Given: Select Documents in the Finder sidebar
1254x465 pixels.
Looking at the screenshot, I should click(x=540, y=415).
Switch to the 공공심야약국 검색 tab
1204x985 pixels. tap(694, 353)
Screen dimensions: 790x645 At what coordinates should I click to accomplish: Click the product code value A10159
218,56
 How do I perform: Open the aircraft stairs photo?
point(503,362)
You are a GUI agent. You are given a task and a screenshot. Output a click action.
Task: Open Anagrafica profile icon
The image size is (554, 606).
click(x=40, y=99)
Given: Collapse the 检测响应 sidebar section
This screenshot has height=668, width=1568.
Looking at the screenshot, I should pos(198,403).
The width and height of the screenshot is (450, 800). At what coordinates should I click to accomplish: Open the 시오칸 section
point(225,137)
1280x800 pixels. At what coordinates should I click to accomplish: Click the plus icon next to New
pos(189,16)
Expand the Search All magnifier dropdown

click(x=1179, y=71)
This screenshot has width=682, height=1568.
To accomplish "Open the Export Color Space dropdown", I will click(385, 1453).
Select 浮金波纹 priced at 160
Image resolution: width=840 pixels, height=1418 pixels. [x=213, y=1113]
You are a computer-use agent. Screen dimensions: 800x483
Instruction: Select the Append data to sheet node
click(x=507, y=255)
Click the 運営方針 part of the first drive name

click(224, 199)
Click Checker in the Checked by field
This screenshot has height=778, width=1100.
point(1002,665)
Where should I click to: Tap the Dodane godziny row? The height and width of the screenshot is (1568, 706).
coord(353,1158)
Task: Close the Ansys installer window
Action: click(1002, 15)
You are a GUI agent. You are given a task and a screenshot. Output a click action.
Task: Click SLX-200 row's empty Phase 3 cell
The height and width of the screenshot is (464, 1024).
__________
• [EXERCISE PROMPT]
Copy out all of the lines above word for word.

• [SOLUTION BELOW]
Given: Select Documents in the Finder sidebar
1254x465 pixels.
Looking at the screenshot, I should click(x=540, y=415).
Switch to the 공공심야약국 검색 tab
1204x985 pixels. tap(694, 353)
Screen dimensions: 790x645 At what coordinates should I click to accomplish: Click the product code value A10159
218,56
 How do I perform: Open the aircraft stairs photo?
point(503,362)
You are a GUI agent. You are given a task and a screenshot. Output a click action.
Task: Open Anagrafica profile icon
The image size is (554, 606).
click(x=40, y=99)
Given: Collapse the 检测响应 sidebar section
This screenshot has height=668, width=1568.
Looking at the screenshot, I should pos(198,403).
The width and height of the screenshot is (450, 800). At what coordinates should I click to accomplish: Open the 시오칸 section
point(225,137)
1280x800 pixels. At what coordinates should I click to accomplish: Click the plus icon next to New
pos(189,16)
Expand the Search All magnifier dropdown

click(x=1179, y=71)
This screenshot has width=682, height=1568.
To accomplish "Open the Export Color Space dropdown", I will click(385, 1453).
Select 浮金波纹 priced at 160
Image resolution: width=840 pixels, height=1418 pixels. [x=213, y=1113]
You are a computer-use agent. Screen dimensions: 800x483
Instruction: Select the Append data to sheet node
click(x=507, y=255)
Click the 運営方針 part of the first drive name

click(224, 199)
Click Checker in the Checked by field
This screenshot has height=778, width=1100.
point(1002,665)
Where should I click to: Tap the Dodane godziny row? The height and width of the screenshot is (1568, 706).
coord(353,1158)
Task: Close the Ansys installer window
Action: click(1002, 15)
You are a GUI agent. You are given a task and a screenshot. Output a click action.
Task: Click SLX-200 row's empty Phase 3 cell
The height and width of the screenshot is (464, 1024).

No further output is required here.